--- BEGIN GIVEN TEXT ---

One of the most common questions I hear is how to identify social media influencers. In particular, people want to figure out who are the most important sources of influence in a given market. So over the next few issues, I’ll outline some tactics you can use to do this.
These are strategies that work for me, but they are by no means the only ones you can use. Please let me know what works for you by posting your comments on this article’s permanent page. I’ll include your recommendations in the conversation as we go along.
For the purposes of demonstration, let’s assume that you’re marketing a resort destination in Quebec, Canada. You need to identify people who are interested in Canadian travel and who have an audience of regular readers or viewers. These people may turn up several different venues, including blogs, video- or photo-sharing sites and social networks like Facebook. Let’s start with the bloggers, and specifically with blog search.
Advanced search is your friend
Most people go to Google when they want to find something on the Internet, but there are plenty of other options to consider. In addition, there are capabilities buried within Google and other search engines that most people don’t know about. These can save you lots of time. For example, you can cut down the time you spend waiting for results pages to load simply by registering with a search engine and specifying in your preferences that you want to display 50 or 100 results per page instead of 10.

--- END GIVEN TEXT ---
--- BEGIN DATA ---

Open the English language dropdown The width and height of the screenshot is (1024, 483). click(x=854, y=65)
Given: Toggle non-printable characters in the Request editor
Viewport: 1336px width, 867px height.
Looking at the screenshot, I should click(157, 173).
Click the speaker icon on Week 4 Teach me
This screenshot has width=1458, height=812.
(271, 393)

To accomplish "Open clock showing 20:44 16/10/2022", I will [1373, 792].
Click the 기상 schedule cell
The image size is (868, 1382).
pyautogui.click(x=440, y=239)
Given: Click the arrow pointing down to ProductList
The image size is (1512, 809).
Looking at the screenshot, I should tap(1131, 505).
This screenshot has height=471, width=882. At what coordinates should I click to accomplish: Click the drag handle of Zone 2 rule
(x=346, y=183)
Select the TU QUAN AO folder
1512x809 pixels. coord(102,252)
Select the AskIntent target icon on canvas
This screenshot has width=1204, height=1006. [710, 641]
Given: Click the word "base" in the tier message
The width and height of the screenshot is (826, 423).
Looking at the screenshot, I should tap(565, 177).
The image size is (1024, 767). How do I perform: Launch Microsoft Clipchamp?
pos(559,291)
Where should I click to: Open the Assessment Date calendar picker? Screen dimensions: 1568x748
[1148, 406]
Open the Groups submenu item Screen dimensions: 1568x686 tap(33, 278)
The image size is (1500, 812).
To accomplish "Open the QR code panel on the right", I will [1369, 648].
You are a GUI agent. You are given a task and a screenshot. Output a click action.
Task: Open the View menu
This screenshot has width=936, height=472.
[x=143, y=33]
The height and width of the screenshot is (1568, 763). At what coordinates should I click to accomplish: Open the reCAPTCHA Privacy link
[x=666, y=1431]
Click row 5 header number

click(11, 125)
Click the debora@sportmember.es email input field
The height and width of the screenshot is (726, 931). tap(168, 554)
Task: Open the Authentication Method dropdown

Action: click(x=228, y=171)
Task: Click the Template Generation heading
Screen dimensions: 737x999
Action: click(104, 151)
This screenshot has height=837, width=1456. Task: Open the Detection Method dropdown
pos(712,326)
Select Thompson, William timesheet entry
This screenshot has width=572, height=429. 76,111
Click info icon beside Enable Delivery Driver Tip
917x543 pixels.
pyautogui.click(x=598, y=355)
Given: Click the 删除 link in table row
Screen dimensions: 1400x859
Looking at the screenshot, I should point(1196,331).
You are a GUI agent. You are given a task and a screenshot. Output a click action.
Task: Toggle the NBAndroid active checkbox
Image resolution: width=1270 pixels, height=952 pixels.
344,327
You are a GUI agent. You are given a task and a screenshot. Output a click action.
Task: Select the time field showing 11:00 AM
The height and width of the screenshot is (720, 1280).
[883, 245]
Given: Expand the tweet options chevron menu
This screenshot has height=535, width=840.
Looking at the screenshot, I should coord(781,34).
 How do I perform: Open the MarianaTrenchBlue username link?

--- END DATA ---

**SET OF TASKS**
1. Using the influencer-search article above, decide whether each statement below agrees with it. Answer yes or no for each, quoting the words of the article that settle it.
(a) The demonstration assumes that the reader is marketing a resort destination in Quebec.
(b) The author presents these strategies as the only ones that work.
(c) Registering with a search engine lets you set it to display more than 10 results per page.
2. Go on with the influencer-search article from the point where it stops.

**RESULTS FOR EACH TASK**
1.
(a) Yes: "let’s assume that you’re marketing a resort destination in Quebec, Canada"
(b) No: "they are by no means the only ones you can use"
(c) Yes: "specifying in your preferences that you want to display 50 or 100 results per page instead of 10"

2.
Don’t forget about the vast universe of search engines that aren’t Google. Wikipedia has a pretty good list of these. One of my favorites is Dogpile, which is a meta search engine. Meta search aggregates results from multiple search engines. Many search engines use Google, Ask, MSN or Yahoo! as their core technology, adding value on top. The results you get from these engines won’t differ appreciably from those of their technology providers, but the added features can be useful.
You should also know about the power of advanced search. Most search engines have an option to specify all kinds of search conditions and results options. Google’s advanced search page, for example, lets you specify sites that originate in a particular region or pages that were first found within the past day, week, month and so on.
This latter capability is particularly useful because you often want to strike while the iron is hot. If you can identify someone who is writing frequently about a topic, chances are that person or organization will be more interested in hearing from you.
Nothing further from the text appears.